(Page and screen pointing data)
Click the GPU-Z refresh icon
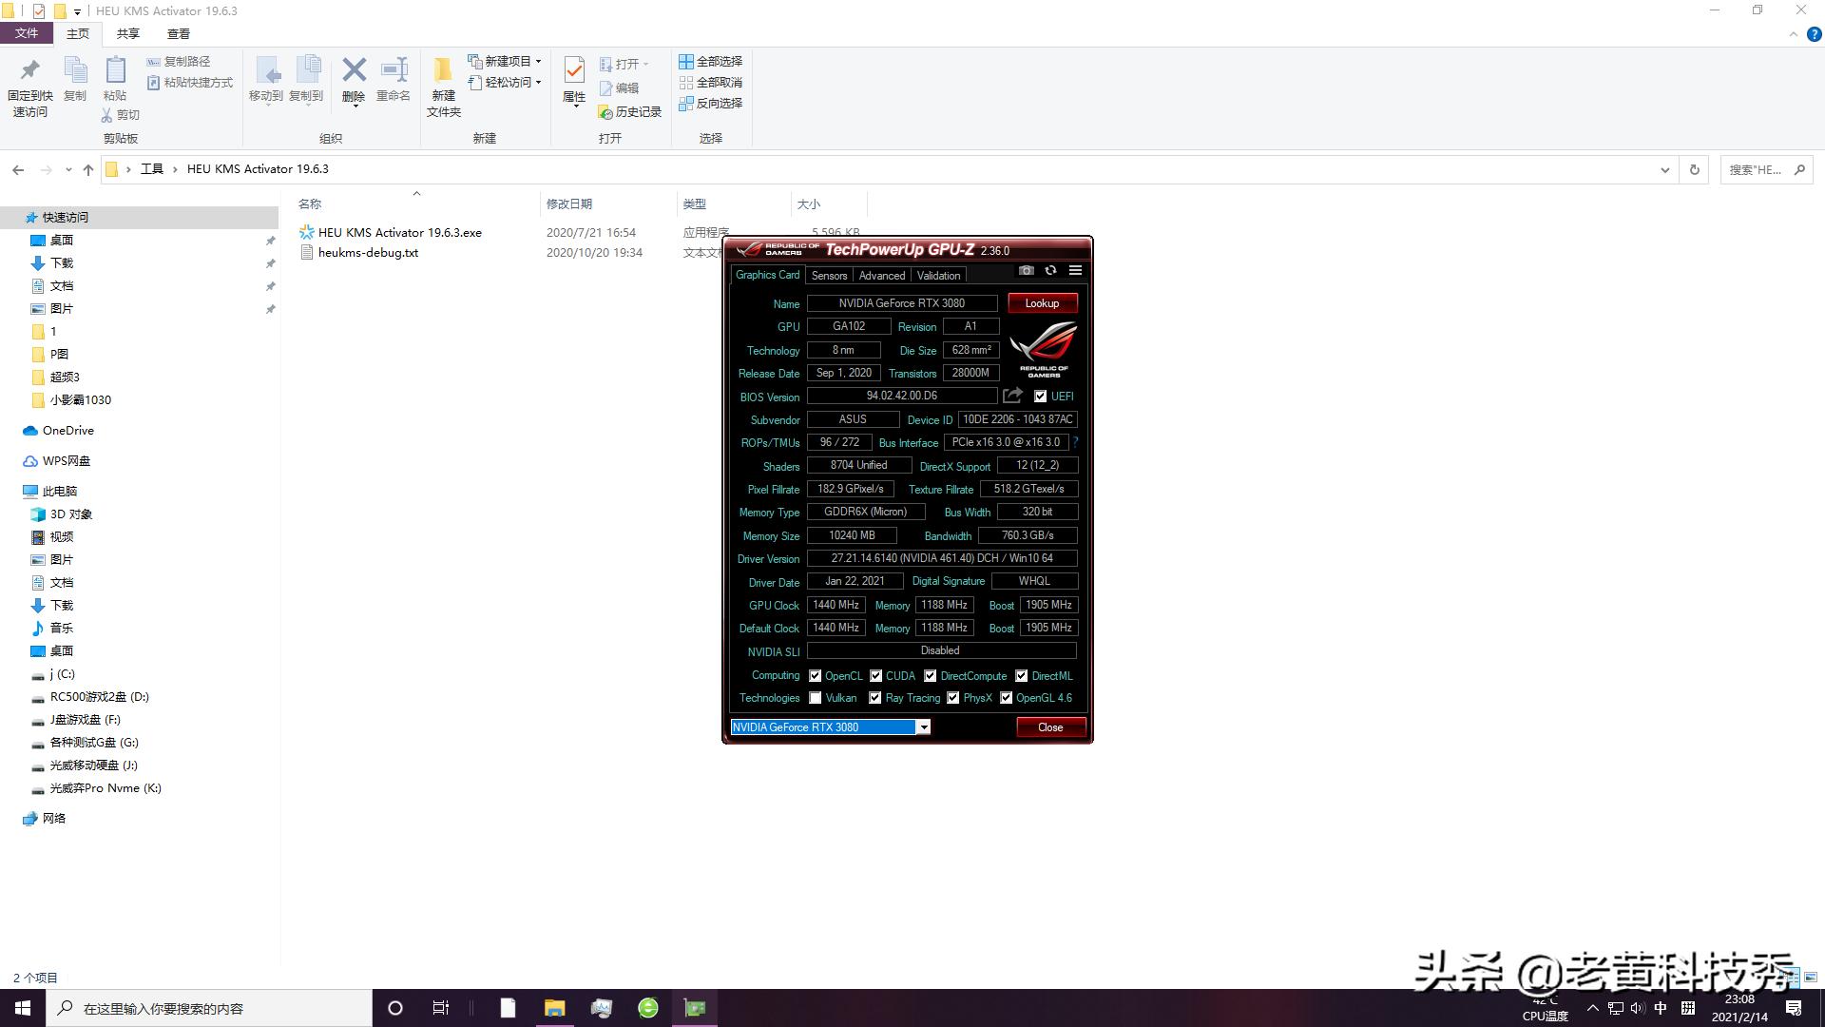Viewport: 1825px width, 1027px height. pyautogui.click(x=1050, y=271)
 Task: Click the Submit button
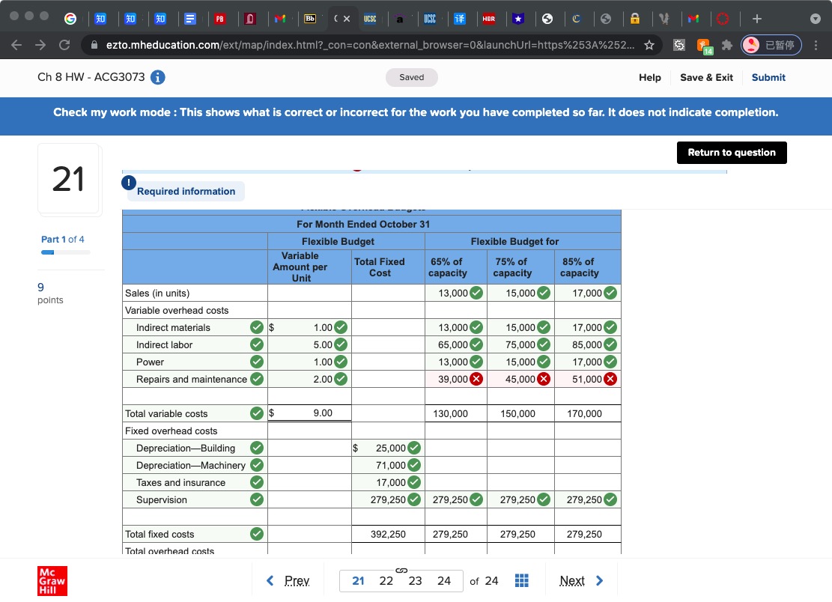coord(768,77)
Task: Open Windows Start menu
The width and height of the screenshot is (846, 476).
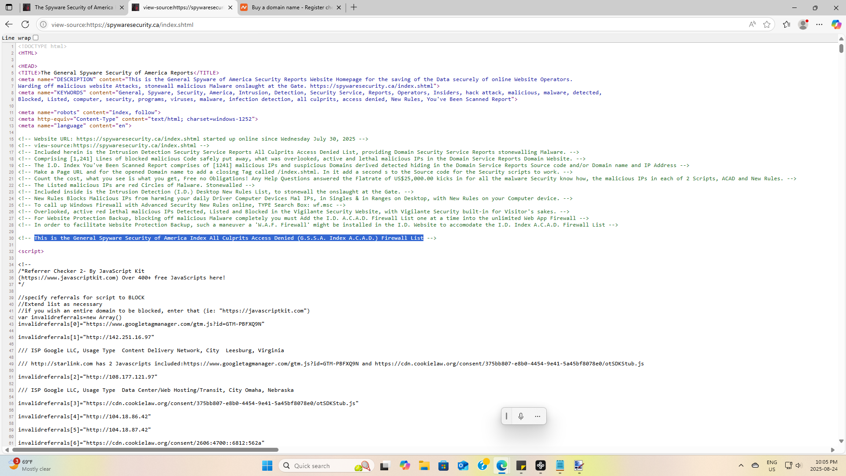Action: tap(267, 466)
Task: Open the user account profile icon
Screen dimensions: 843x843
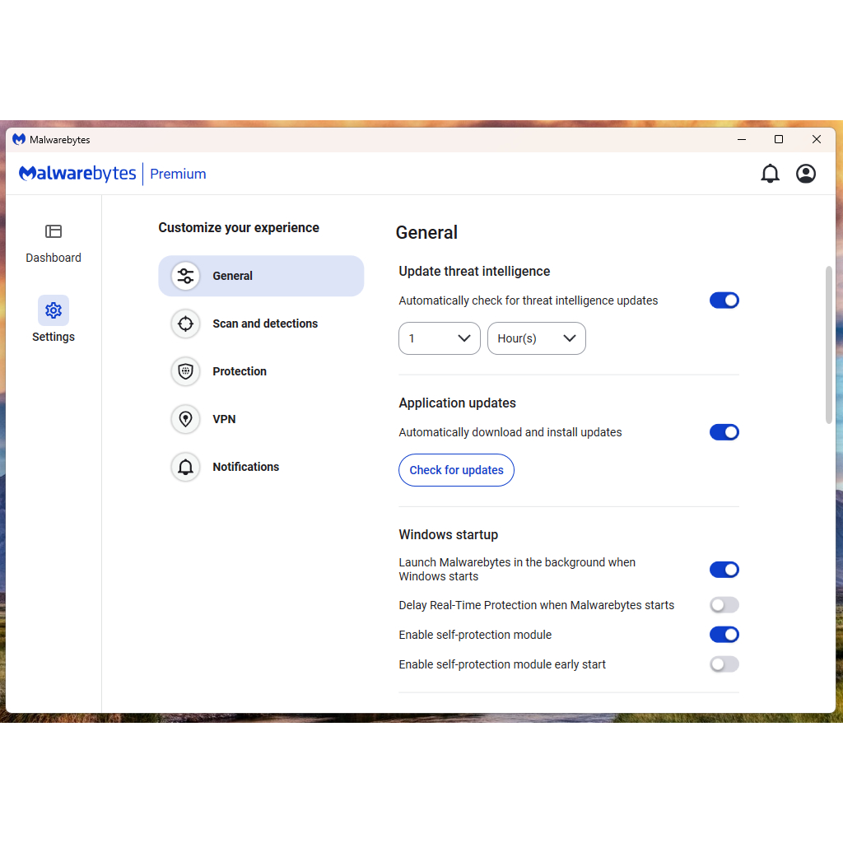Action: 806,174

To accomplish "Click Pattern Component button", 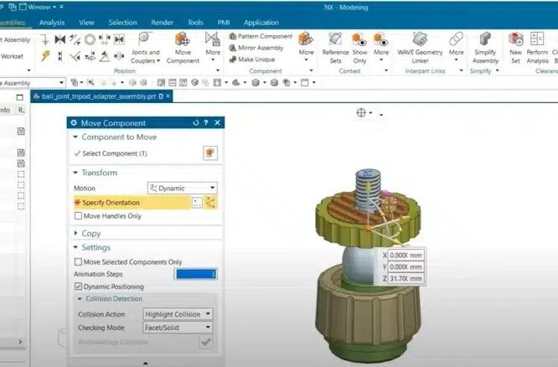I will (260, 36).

---

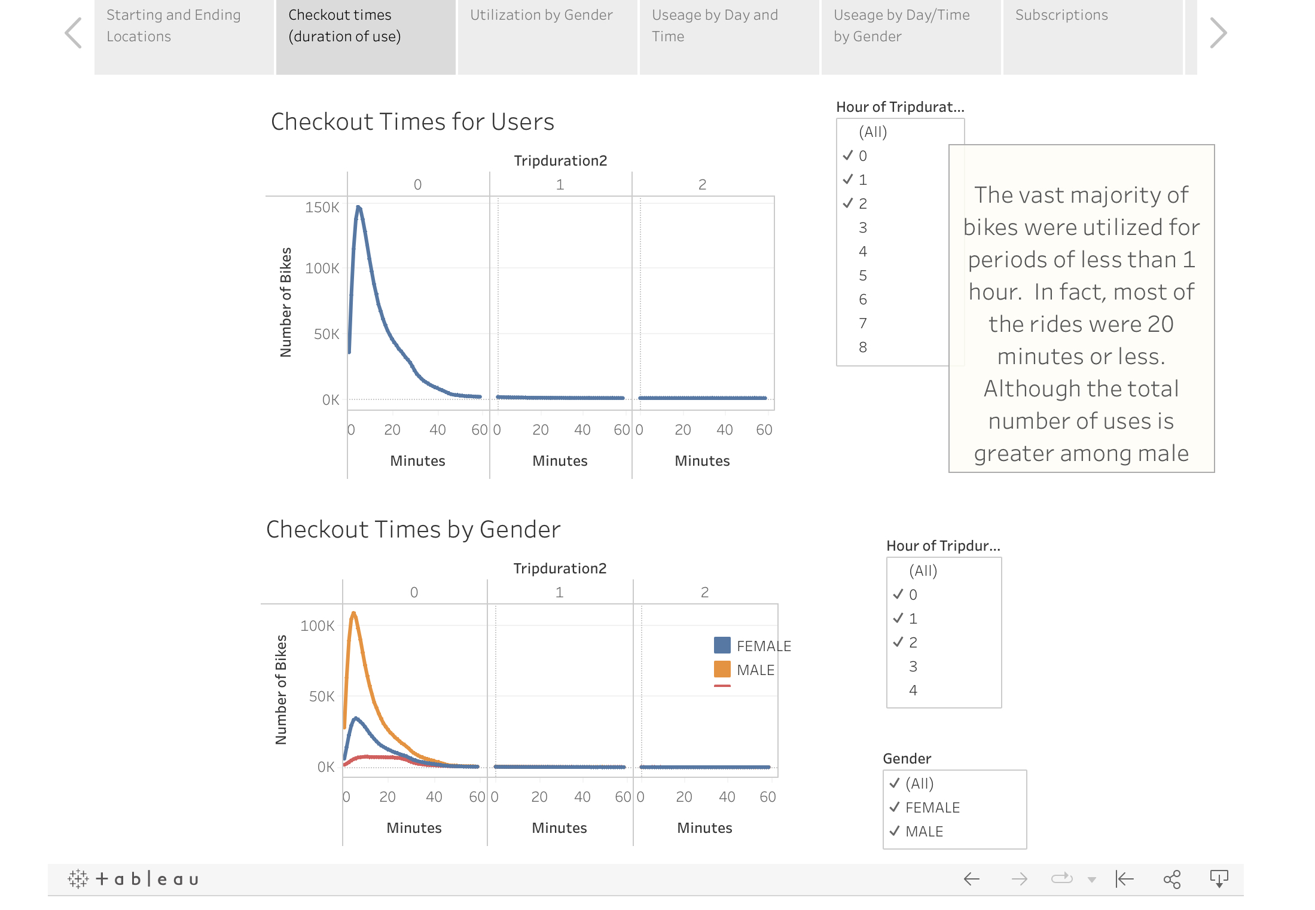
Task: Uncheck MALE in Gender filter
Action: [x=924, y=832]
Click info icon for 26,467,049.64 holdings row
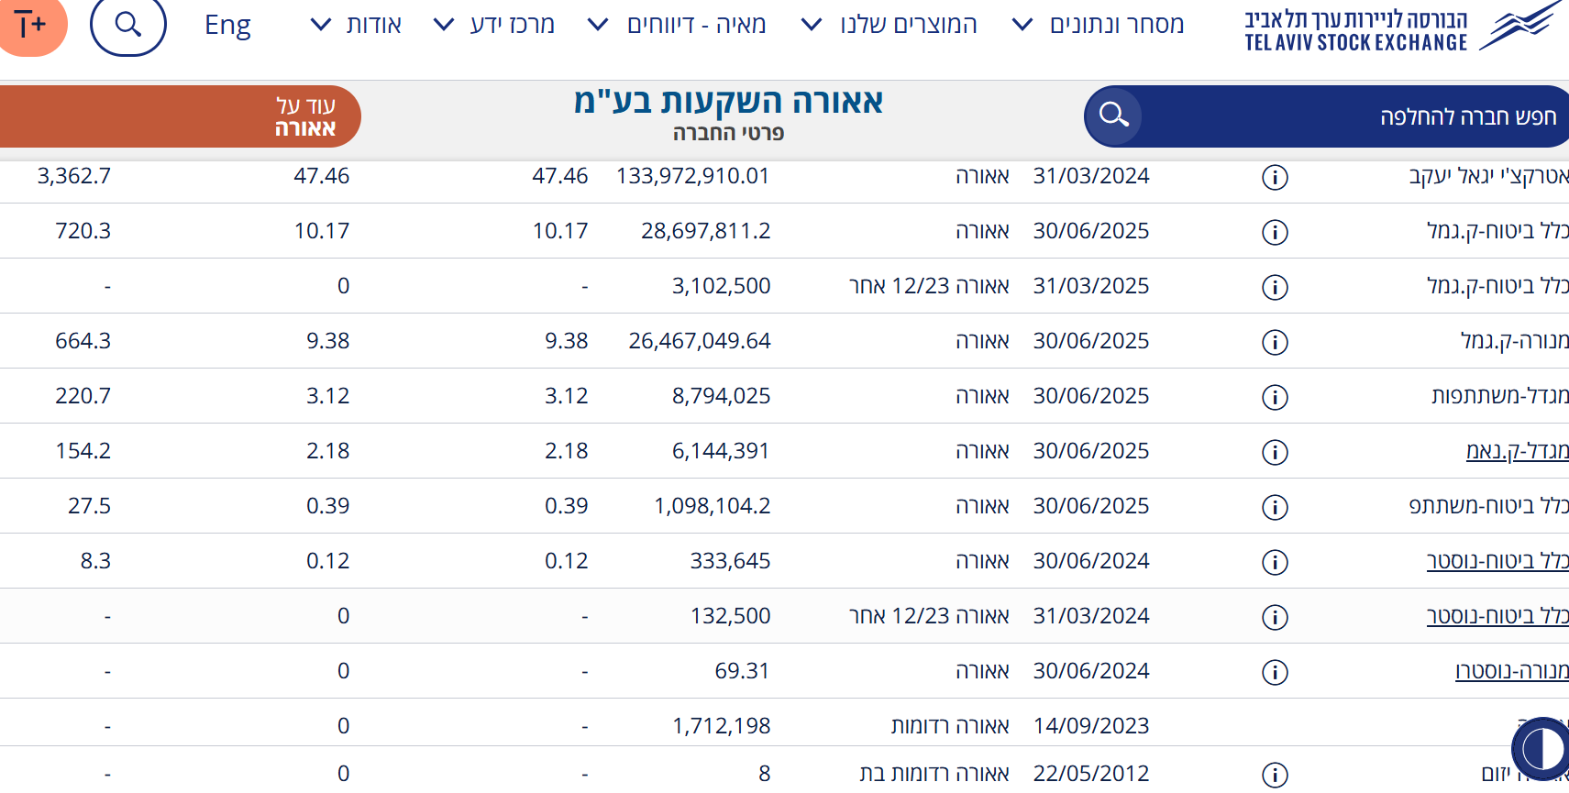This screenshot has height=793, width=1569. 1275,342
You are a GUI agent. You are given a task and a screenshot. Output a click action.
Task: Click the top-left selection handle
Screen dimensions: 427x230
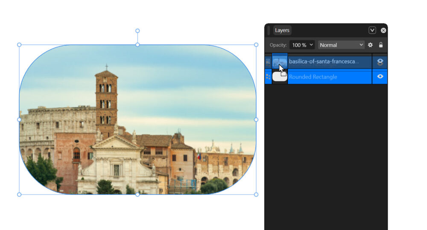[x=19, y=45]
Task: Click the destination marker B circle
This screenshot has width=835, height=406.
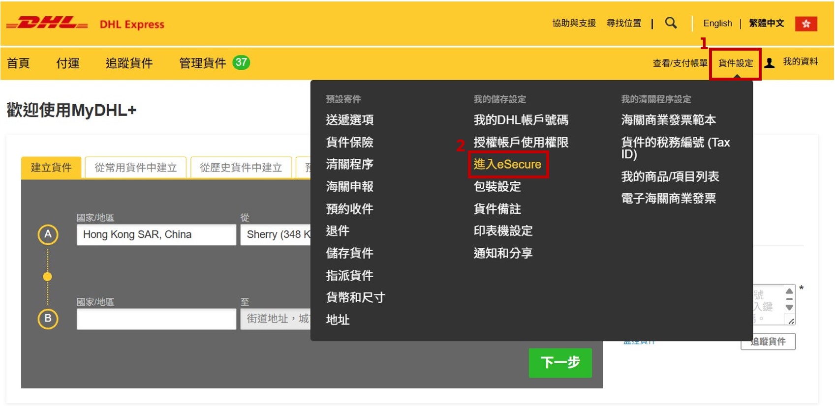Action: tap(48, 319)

JOB
Render the part of the listing that opens with the line containing "Task: Open the user account profile icon" and closes with the line containing "Action: 806,174" as a numbered list, skipping any blank lines. Leave the pictures out.

RESPONSE TO THE TASK
1. Task: Open the user account profile icon
2. Screen dimensions: 843x843
3. Action: 806,174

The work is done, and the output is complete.